Vie de mariée, the camera pans from a window glimpse of a bustling Parisian street to the husband (Daniel Gélin) pensive by the piano then dollies to the wife (Anne Vernon) scrubbing the bathtub. (A quick joke early on sketches their bond, he's late getting a flower before the shop closes and she kisses him before practically shoving him down the stairs.) Her uncle (Jean Galland) has a gala recital planned at his mansion, getting dressed is half the fun, a missing waistcoat is all the haughty cousin (Jacques François) needs to detect trouble in paradise. "So the great artist has a wardrobe malfunction." One evening, two sets, more than enough for Jacques Becker to serve up a miniature La Règle du jeu.

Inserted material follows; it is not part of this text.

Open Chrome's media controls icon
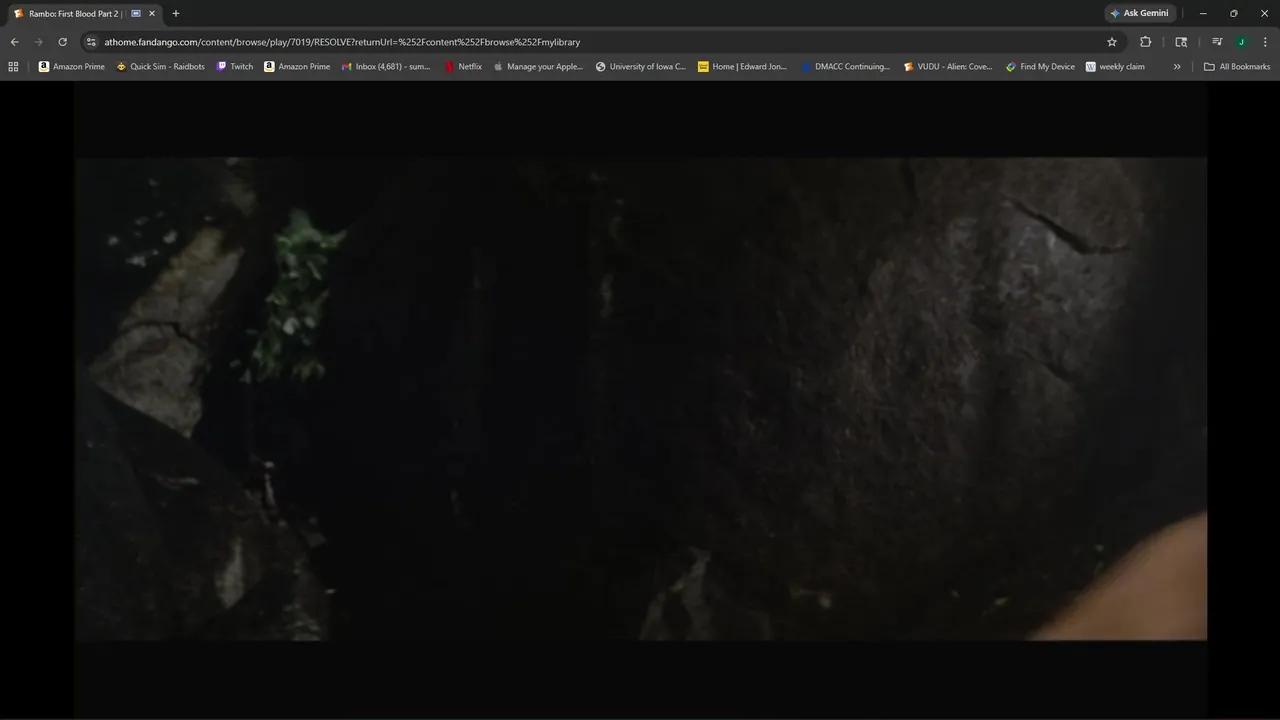The image size is (1280, 720). click(1217, 42)
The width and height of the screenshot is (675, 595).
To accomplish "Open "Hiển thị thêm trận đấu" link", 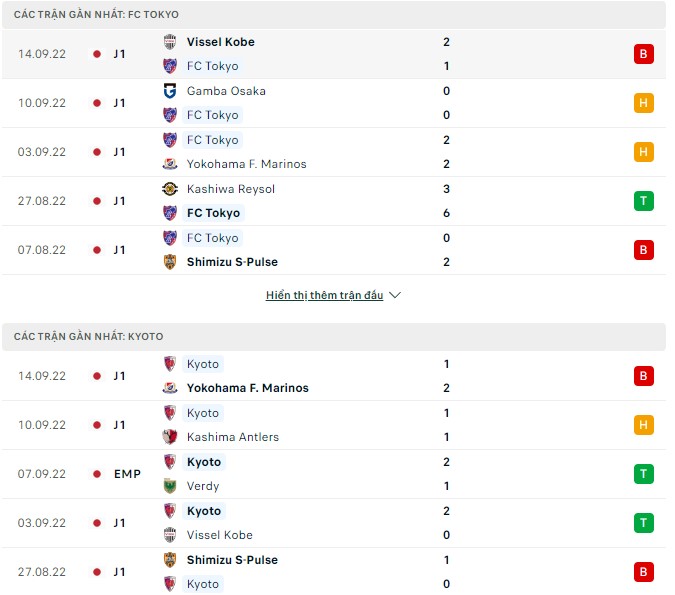I will (x=324, y=296).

The musician's cherished dictionaries make a handy footstool for the missus, who slices off the front of her gown to keep à la mode. Class matters, introduction into the social whirl, fable of the seamstress and the rich lady. The young doyenne (Elina Labourdette) is married to an American businessman (William Tubbs) who shades wisdom into grouchiness, cf. Mankiewicz's A Letter to Three Wives. A single slap can upend a whole marriage, the fellow medicates himself at the party with cocktail after cocktail while back home the lass packs her bags and writes a divorce letter. "Merde, merde, merde" on the fancy phone, echoing the host's byword, "parfait, parfait, parfait." Games socialites play, "I haven't been given a script, and I don't improvise." Brahms and Chopin earn polite applause (and the Yank's thumbs-up) but only the Jarabe Tapatío gets everybody jumping, the opening movement is repeated in reverse at the close following a note from McCarey's The Awful Truth. "Talk about a bohemian lifestyle!" With Betty Stockfeld, Jean Toulout, Yvette Lucas, Jean Riveyre, Hélène Duc, and Grégoire Gromoff. In black and white.